# 0, image clustering

## 0.1 What is image clustering?

Clustering is a widely used exploratory data analysis technique. Intuitively speaking, clustering is a task of grouping objects, grouping similar objects into one category, and dissimilar objects into different categories.

When the clustering object is an image, it is called image clustering.

For a more detailed introduction, please refer to the reference material  at the end of the article.

Image clustering is to classify images according to similarity in a given image set, according to the content of the image, without prior knowledge. This makes the classified images have high intra-class similarity and low inter-class similarity.

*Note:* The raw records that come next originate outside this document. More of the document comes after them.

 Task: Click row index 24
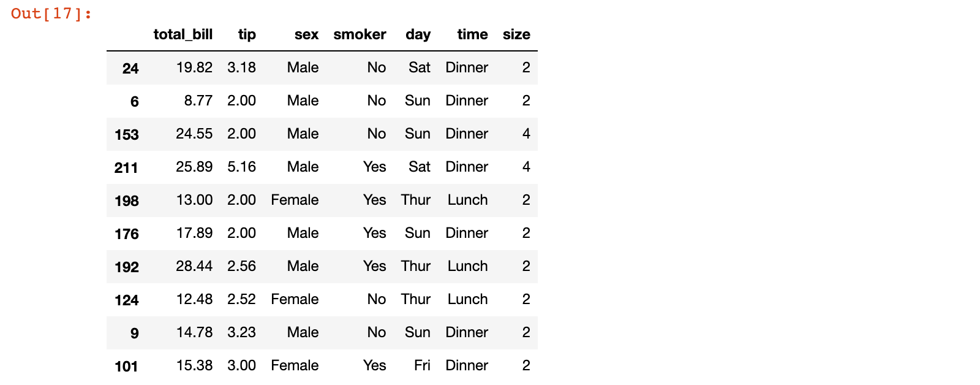tap(130, 68)
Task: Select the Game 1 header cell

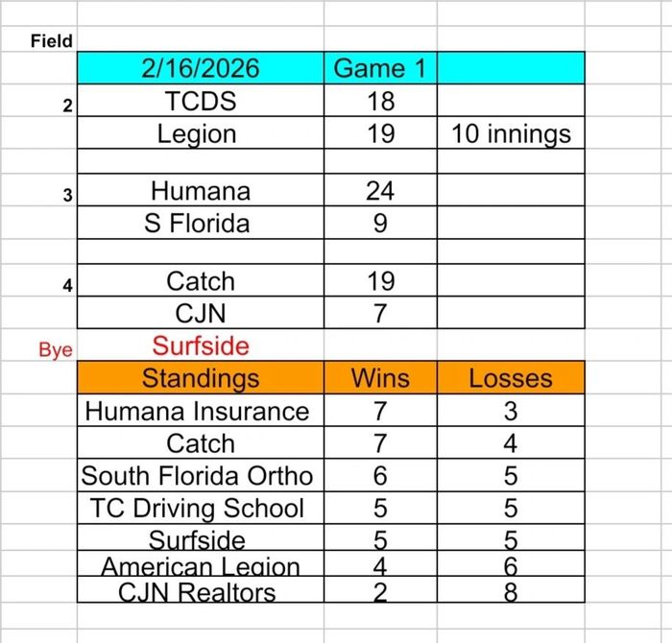Action: click(380, 69)
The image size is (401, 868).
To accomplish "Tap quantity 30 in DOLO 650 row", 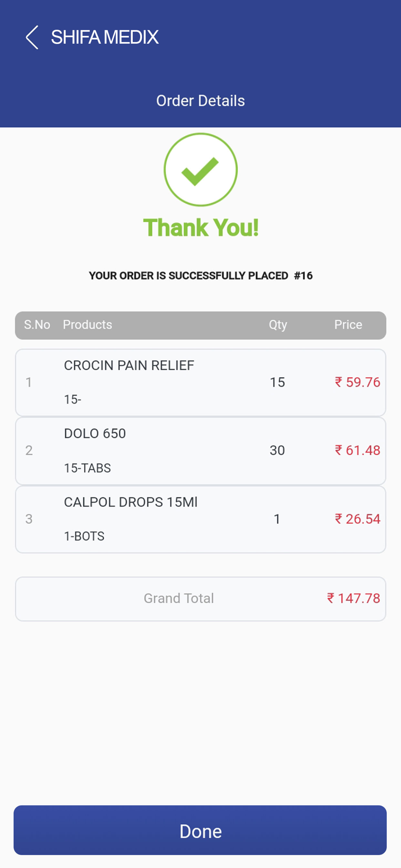I will point(277,450).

There is a Chinese saying that "things gather by kind, and people are divided by groups", which is probably what it means.

## 0.2 Classification of clustering algorithms

As mentioned earlier, clustering is to gather objects with high similarity into one category. How to measure the similarity between objects is a key issue.

According to the scale of clustering, clustering methods can be divided into the following three types:

• Distance-based clustering algorithm: Use a variety of distances to measure the similarity between data objects
• Density-based clustering algorithm: According to the appropriate density function to classify
• Clustering algorithm based on interconnectivity: usually based on graph or hypergraph model , clustering highly connected objects into one category.

The following part mainly introduces the `K-means`clustering method.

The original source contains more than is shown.